Pudiera suceder, sin que nos apercibiéramos, que tras muchos de los discursos proferidos como realistas, que ponen de relieve el cataclismo en el que vive la humanidad, la irremediable reparación de semejante desastre y el absurdo y el sinsentido de la existencia humana, por mor de su condición, rezuma un tono esperanzador que colisiona con las ideas expresadas. Es decir, se produce un oxímoron entre lo que argumentamos racional e incluso emocionalmente y un escondrijo en el que siempre albergamos una cierta esperanza de que algo puede cambiar. Algo parecido a una lucha de titanes -lo utópico y el desastre- entre los que uno de ellos más hábil y discreto guarda a buen recaudo ese mínimo vital sin el que proseguir sería un gesto divino.

Lo expuesto ha situado en el punto de mira mi propia concepción de lo humano. No por absolutamente inapropiado o errado, sino por ser yo misma víctima quizás de ese oxímoron inconsciente que late y palpita con tal intensidad, que allí donde creo haber sembrado desconsuelo surgen personas que declaran haber degustado un sabor distinto de la vida, pero no tan agrio como yo misma podía imaginar.

La lectura de un artículo de Claudio Magris Utopía y desencanto, facilitada por un amigo, tras la exposición realizada en la presentación de mi última novela, en la que establecía una diferencia sustancial entre existencia y vida, y, por ende, las vías de salida dignas que nos restaban; sumado a comentarios de otros asistentes en relación a esa tensa lucha que yo manifestaba, me llevan a un proceso de introspección que me desvele ese núcleo obstruido que parece yacer en lo más íntimo de mi ser, si cuando digo una cosa, en realidad transmito otra.

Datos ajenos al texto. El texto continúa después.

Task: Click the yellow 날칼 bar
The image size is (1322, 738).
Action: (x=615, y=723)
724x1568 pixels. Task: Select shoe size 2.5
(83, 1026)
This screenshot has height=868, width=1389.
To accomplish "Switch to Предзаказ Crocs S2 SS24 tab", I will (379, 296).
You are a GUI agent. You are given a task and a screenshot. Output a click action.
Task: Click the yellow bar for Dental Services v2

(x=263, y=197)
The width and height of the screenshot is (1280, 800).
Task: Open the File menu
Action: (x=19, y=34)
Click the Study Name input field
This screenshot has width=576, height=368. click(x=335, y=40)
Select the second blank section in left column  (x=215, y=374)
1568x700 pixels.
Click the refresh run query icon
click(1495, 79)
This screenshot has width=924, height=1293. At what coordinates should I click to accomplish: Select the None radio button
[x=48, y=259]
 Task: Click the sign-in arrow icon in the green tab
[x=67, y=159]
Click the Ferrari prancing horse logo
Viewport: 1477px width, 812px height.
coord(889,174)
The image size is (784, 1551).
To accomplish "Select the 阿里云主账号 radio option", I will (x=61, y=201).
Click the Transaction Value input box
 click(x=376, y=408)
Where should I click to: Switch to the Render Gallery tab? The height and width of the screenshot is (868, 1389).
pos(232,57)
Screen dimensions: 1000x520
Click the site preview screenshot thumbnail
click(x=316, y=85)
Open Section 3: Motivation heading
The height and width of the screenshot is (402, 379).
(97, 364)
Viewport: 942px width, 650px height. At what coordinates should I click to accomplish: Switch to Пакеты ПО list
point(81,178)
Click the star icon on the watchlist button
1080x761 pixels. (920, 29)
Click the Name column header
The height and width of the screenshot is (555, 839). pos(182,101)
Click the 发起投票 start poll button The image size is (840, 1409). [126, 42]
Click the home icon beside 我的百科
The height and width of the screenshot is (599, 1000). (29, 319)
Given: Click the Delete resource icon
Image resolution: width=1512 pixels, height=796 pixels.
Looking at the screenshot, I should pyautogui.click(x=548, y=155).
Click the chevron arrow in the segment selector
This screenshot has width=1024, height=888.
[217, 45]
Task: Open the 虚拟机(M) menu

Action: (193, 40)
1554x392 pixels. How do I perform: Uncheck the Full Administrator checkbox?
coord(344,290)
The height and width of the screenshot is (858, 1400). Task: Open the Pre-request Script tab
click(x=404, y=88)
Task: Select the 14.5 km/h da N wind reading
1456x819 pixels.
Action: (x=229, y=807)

Las crisis o cuestionamientos del propio pensar son una exigencia filosófica para quien no quiere morir de dogmatismo. Aquí la interacción, el diálogo auténtico y el estar dispuesto a ser interpelado son condiciones sin las cuales nuestro aprendizaje sobre el mundo, los otros y nosotros mismos se quedará estancado y petrificado. Estaremos en definitiva perdiendo la vida, ese estado que en el fondo intento reivindicar desde un cierto aparente pesimismo, que yo siempre denomino realismo.

Sin la alteridad no hay reconocimiento de la propia identidad, algo así sostenía Levinas y me hago eco de esta irrenunciable convicción.